Hacker News new | ask | show | jobs
by maister 1149 days ago
> But it's incorrect to say that they pass every test.

Interesting! So there is published evidence, that it cannot pass novel Winograd schemas? Could you please provide me with the sources? I would like to have a look at the prompts. From my experience you can make GPT-4 pass novel Winograd Tests by giving GPT-4 additional context.

1 comments

I'm not sure if you're joking or trolling, but on the chance that you're not:

>So there is published evidence, that it cannot pass novel Winograd schemas?

There is no published evidence that they can, which is what I said.

>Could you please provide me with the sources?

I cannot prove a negative to you with a source. You will have to review the literature like I did.

>From my experience you can make GPT-4 pass novel Winograd Tests by giving GPT-4 additional context.

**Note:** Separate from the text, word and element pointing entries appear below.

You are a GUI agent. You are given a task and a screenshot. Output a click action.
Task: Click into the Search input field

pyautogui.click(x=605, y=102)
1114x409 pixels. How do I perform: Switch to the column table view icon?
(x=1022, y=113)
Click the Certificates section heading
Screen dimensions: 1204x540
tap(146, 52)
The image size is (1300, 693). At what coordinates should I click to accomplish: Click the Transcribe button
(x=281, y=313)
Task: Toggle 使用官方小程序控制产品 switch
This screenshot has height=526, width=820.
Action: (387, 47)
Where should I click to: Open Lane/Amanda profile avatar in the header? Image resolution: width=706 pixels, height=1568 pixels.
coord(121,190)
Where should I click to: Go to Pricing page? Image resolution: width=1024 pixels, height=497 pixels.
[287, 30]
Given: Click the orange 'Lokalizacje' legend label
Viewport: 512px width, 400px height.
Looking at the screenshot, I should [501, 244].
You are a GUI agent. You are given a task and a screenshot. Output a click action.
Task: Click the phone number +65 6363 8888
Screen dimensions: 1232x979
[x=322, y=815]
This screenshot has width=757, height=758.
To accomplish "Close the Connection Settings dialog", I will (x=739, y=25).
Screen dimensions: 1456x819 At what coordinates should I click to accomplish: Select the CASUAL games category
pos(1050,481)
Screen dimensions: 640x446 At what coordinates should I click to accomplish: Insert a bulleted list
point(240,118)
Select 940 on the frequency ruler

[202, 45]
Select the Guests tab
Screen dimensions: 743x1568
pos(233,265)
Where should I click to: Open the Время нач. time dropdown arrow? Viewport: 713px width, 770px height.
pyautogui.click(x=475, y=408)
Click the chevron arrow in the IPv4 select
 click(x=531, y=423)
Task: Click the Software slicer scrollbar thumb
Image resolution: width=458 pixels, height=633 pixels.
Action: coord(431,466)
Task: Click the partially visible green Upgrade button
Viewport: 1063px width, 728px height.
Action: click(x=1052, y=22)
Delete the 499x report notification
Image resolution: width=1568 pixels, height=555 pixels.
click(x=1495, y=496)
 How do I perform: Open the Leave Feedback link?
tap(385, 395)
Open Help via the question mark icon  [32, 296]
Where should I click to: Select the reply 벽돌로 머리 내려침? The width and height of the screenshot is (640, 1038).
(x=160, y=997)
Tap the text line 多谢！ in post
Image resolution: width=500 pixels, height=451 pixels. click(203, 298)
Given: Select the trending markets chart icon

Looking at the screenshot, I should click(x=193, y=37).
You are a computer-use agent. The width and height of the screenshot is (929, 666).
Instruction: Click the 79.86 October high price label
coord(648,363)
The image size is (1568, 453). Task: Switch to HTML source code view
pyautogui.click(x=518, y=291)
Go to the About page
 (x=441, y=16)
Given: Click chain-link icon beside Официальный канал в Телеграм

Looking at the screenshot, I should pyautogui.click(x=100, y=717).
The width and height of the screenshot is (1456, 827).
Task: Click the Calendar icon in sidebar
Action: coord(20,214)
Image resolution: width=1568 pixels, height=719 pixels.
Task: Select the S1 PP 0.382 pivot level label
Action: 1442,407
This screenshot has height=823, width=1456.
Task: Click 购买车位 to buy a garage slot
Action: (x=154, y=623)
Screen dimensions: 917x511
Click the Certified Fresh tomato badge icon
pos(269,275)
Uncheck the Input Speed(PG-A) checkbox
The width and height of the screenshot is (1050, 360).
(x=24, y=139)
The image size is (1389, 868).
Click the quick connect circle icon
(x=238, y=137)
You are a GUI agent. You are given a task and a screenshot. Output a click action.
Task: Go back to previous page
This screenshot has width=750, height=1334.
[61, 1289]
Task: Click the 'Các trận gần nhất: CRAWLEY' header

This is why I am pretty sure you're trolling. This is a lot like saying "You can make GPT-4 do prime factorisation of a semiprime by noting the constituent primes." The point of testing the model is to see if the model can give you the answer, not to give it the answer. The point of Winograd schemas as a test is that they test the ability to attribute pronouns using common sense, without additional context. The reason it's a good test is that every competent human being can pass the test, and as of yet no computer can.

Not everyone is trolling on the internet my fellow human.

> This is why I am pretty sure you're trolling. This is a lot like saying "You can make GPT-4 do prime factorisation of a semiprime by noting the constituent primes." The point of testing the model is to see if the model can give you the answer, not to give it the answer.

It is not "giving the answer to the model" if you adjust the prompt with additional instructions like "this is a test question" or "use common sense". It is about creating the correct frame of context. With these kind of adjustments GPT-4 passes every novel Winograd scheme I have presented it with.

If that's actually true, please publish it. A blog post will do, it'll probably get popular and force a scientist to reproduce it.